Наконец возвратился Некрасов, почуял без промедленья, что тут за ветер такой, явился к нему, уверяя его, что всё лето душу угрызения совести терзали ужасно, что сто пятьдесят рублей плата за «Бедных людей» нехристианская и что к середине января непременно набавит сверх них ещё сто рублей, исключительно, мол, из раскаяния, сообщив под конец, что из цензуры о «Бедных людях» не слыхать ничего. Он всполошился: таскают такой невинный роман, а как совсем запретят или исчеркают весь сверху донизу? Беда, да и только, просто беда!
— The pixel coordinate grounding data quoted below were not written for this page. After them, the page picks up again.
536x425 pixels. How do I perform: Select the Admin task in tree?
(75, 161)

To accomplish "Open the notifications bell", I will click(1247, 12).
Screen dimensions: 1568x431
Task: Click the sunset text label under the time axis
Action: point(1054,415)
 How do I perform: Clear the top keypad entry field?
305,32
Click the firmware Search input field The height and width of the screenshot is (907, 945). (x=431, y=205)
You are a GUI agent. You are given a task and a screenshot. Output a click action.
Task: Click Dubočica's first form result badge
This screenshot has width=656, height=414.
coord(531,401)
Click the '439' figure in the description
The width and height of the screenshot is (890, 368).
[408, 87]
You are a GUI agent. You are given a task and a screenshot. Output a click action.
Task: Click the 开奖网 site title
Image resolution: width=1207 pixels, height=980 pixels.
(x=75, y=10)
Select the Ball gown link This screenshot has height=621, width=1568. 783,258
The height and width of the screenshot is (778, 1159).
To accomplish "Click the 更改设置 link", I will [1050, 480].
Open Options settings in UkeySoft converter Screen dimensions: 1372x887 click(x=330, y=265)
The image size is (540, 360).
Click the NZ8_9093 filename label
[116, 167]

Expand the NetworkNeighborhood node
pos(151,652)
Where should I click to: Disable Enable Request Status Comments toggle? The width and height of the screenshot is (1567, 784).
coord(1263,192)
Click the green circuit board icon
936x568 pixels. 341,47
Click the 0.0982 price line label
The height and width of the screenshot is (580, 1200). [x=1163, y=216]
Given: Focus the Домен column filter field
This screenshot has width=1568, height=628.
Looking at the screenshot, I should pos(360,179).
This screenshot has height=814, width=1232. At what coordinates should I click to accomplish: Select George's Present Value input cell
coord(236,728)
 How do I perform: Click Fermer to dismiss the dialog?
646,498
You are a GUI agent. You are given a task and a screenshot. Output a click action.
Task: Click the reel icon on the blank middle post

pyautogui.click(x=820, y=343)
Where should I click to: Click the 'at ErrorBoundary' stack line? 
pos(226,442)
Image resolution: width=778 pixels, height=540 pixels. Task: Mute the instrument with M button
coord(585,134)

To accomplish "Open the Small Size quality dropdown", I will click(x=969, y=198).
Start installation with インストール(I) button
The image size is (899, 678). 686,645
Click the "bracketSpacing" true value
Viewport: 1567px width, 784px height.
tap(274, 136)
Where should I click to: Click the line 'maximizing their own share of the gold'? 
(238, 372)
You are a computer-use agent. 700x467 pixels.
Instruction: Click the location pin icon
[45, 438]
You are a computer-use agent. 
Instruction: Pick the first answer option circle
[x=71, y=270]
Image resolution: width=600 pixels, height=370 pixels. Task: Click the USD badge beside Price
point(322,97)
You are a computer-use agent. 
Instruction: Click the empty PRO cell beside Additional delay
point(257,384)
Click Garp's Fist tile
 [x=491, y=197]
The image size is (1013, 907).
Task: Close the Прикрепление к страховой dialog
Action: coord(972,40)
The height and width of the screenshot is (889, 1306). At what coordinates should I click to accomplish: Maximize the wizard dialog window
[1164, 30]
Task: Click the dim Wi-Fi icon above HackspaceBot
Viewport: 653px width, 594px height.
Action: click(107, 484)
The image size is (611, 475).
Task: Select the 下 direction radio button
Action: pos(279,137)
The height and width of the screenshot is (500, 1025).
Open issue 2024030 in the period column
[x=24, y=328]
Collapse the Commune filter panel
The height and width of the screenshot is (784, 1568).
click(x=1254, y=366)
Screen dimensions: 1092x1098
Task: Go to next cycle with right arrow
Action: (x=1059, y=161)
Некрасов же подтвердил, что по этой причине может не успеть издать альманах, а уже вложил в него четыре тысячи собственных денег и теперь ещё берёт деньги своего компаньона Языкова.
Он был прямо сражён, он терялся, что предпринять, однако Некрасов, тут же призвав Григоровича, объявил, что «Петербургский сборник» пусть там идёт, как идёт, а вот хорошо бы тем временем издавать летучий небольшой альманах «Зубоскал», листов всего в два печатных, выдавать раз в две недели, седьмого и двадцать первого каждого месяца, острить и смеяться, не щадить, разумеется, никого, цепляться за театр, за журналы, за общество, за литературу, за происшествия, за выставки, за известия своих и иностранных газет, с иллюстрациями, все издержки Некрасов берёт на себя, эпиграфом же поставить слова из фельетона Булгарина: «Мы готовы умереть за правду, не можем без правды», и тут же сказал на Булгарина злейшую эпиграмму, да на Булгарина иного рода эпиграмму нельзя:
Он у нас осьмое чудо: У него завидный нрав. Неподкупен — как Иуда, Храбр и честен — как Фальстаф. С бескорыстностью жидовской, Как хавронья, мил и чист, Даровит — как Тредьяковский, Столько ж важен и речист. Не страшитесь с ним союза — Не разладитесь никак: Он с французом — за француза, С поляком — он сам поляк, Он с татарином — татарин, Он с евреем — сам еврей, Он с лакеем — важный барин, С важным барином — лакей.